As George Carlin used to say, "Definitely, I feel we have too many dopes, yes". And a lot of them are looking askance at this issue in order to feel high and mighty, but ignoring the painful consequences of those decisions. Decisions which adversely effect millions of lives in order to benefit a handful of middle class American parents (who don't want to have to go to the trouble of educating their children about narcotics or even responsible use versus abusive use as we should also do with alcohol) are not morally responsible nor effective public policies.

A proper discourse about the value of those emotional responses is here. The fact is that they're not very useful for legal purposes and only marginally useful to tell us what an appropriate moral standing should be. Disgust and dislike are everywhere in our personal views already and only a very few of those matters (mis)guide us to declare that an object is morally abhorrent. What it does instead is give us clearer personal choices. Things like: Avoid this, I don't like it, do this, I enjoy it. That's fine for guiding our own personal happiness and achievements. It's practically useless for making public policy choices. And yet we as Americans do it all the time. We ban smoking in restaurants because it disgusts us. We seek to ban rap albums because the lyrics offend us (nevermind their similarity with many classic rock or country songs), or pornography because "think of the children!". We restrict the rights of homosexuals and immigrants because they're "dirty, nasty, noisy people who have different habits and a vile culture", never mind that we have all manner of history with immigrants to show us otherwise and never mind that homosexuals are generally running the same gamut as heterosexuals as far as their personal lives. Some are flamboyant, others private. I've not seen much difference with heterosexuals and their often flippant attitudes toward sex, or with the puritanical streak that some have as well.

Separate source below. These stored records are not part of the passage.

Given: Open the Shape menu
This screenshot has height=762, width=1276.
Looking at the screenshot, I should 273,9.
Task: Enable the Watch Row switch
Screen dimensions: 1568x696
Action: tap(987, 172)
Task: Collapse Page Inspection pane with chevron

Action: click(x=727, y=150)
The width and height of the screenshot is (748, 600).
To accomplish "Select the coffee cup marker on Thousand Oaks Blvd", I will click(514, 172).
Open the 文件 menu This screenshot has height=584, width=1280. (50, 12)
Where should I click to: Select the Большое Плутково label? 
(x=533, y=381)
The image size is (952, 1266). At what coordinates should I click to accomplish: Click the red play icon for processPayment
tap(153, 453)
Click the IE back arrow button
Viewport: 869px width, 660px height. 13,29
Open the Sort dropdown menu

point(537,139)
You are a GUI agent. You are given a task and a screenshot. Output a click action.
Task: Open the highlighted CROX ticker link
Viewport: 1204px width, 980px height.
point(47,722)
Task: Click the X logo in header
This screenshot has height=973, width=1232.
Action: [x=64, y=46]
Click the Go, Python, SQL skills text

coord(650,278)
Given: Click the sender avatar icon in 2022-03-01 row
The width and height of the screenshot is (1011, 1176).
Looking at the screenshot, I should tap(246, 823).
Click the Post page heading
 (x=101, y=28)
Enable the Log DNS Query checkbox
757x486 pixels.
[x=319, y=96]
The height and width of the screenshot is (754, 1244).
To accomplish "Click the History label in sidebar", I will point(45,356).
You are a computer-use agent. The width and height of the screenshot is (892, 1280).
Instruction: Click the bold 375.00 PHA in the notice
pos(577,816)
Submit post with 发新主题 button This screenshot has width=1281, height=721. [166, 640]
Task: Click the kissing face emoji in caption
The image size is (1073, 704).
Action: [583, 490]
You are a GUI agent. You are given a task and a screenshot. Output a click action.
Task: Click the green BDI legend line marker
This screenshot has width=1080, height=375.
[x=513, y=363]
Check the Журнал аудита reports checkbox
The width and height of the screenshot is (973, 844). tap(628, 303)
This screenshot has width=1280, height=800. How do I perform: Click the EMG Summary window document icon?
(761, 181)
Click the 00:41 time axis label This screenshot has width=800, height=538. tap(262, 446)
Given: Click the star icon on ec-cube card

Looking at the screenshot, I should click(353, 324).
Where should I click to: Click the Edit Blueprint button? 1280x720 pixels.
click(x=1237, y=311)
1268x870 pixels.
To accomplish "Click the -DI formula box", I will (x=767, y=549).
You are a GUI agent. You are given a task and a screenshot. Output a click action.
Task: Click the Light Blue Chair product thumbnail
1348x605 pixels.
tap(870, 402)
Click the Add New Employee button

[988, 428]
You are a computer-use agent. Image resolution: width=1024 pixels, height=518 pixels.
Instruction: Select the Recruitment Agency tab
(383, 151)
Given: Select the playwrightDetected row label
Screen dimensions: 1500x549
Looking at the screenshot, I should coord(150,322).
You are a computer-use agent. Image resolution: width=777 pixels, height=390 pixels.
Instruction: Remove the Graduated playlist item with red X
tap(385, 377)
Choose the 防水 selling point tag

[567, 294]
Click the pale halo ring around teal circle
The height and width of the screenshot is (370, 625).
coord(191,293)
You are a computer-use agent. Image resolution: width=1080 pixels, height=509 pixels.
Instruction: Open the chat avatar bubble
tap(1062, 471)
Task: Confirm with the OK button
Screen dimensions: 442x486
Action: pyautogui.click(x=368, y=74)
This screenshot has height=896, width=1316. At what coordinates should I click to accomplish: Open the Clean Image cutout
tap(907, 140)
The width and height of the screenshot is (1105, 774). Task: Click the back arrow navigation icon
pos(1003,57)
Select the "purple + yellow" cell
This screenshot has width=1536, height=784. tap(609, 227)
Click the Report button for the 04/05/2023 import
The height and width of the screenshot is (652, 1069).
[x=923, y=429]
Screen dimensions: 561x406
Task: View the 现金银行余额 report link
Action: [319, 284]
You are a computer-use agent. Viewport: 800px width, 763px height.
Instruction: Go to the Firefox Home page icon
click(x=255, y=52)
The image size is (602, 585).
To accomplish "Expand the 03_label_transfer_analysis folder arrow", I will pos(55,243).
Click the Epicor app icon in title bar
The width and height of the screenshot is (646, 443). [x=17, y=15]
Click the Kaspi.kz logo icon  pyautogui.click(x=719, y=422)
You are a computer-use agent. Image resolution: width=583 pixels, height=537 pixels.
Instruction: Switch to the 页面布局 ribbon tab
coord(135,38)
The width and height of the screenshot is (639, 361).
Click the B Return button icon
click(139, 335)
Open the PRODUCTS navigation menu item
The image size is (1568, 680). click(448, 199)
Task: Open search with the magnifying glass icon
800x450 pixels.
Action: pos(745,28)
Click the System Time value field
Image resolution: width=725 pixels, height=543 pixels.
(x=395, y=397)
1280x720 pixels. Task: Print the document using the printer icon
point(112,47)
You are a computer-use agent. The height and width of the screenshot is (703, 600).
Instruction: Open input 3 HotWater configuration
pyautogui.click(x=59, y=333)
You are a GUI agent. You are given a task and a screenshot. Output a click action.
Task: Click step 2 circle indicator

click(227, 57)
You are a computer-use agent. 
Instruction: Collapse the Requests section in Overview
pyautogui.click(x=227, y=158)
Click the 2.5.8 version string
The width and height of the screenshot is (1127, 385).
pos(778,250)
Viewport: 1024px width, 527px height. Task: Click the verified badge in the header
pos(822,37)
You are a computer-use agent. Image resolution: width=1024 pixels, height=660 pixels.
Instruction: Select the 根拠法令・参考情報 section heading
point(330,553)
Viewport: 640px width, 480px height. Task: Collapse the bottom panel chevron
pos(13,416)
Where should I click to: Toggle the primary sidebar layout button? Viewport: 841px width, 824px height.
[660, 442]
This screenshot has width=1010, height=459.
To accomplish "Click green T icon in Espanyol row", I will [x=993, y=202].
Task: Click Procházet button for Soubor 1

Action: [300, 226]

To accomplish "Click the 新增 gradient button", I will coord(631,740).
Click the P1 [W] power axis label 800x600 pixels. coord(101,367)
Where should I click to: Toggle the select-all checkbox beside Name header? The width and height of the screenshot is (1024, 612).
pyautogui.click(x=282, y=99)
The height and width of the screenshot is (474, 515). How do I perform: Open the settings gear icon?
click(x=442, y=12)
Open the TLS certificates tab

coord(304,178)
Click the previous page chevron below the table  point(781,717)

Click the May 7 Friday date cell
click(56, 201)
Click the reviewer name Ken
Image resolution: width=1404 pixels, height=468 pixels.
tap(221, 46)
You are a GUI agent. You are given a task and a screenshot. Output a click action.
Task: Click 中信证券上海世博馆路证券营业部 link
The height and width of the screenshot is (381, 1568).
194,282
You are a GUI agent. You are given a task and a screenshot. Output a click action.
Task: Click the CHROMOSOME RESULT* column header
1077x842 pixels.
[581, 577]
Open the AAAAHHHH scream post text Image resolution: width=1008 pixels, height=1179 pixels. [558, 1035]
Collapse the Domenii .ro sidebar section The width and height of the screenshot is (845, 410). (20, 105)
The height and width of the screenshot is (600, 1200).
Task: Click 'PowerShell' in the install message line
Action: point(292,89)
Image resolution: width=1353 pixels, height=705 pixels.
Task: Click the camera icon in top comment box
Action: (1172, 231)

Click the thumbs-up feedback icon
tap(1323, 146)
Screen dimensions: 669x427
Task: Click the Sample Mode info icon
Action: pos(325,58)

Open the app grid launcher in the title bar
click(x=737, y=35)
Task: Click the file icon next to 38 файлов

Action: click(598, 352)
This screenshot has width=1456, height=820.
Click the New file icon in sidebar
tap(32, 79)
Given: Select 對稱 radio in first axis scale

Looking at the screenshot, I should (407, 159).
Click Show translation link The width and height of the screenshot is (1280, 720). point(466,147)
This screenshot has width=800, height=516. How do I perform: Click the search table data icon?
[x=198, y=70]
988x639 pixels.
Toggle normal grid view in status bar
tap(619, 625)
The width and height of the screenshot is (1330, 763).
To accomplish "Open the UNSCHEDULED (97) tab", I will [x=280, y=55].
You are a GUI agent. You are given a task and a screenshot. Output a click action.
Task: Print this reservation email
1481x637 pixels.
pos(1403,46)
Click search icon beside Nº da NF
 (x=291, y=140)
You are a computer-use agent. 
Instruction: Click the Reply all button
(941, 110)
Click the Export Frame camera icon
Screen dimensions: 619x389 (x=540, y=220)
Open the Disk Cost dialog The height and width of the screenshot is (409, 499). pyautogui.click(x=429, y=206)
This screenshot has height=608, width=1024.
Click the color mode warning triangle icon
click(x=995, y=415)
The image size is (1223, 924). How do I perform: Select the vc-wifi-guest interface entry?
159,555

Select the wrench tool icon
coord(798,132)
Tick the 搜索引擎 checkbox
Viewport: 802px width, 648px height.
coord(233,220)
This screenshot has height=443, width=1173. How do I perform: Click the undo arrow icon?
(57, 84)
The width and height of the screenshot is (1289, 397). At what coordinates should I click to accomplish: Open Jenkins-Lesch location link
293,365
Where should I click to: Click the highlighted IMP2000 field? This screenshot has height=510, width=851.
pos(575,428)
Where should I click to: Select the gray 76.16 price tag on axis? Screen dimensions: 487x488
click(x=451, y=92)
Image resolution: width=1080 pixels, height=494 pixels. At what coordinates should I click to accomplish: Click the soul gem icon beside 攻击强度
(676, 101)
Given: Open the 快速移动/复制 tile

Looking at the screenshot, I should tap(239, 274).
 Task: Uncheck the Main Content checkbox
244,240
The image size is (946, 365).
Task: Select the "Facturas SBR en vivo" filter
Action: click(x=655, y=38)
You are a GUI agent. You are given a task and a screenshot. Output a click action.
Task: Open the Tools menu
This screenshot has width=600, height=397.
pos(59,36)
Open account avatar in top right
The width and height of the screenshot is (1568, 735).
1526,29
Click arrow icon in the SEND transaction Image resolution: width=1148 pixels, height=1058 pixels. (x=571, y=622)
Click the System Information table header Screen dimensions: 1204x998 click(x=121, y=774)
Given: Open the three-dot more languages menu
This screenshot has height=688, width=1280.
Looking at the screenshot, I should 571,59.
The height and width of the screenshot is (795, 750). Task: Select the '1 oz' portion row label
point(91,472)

While this is all a "way" to run a country, it's not a very good way because it has high costs. And the drug war is only the most visible, one of the most expensive, and most obviously harmful way we've chosen to symbolically express our disgust at something.

It would be helpful if people began to look at the cost of what they demand. And then they can ask themselves if they still think it's worth it to spend all that treasure to spill blood (mostly of foreigners, 40k and counting in Mexico), use military style police raids to lock away socially harmless people, fund criminal and terrorist organisations, destablise foreign governments, and so on. It is to prohibition itself that we should look to find the moral repugnance that we apparently use to guide our public policy stances. Not the ugly world that it seeks to restrict and prevent, and where instead it extends the gutters of the world and fills them with blood.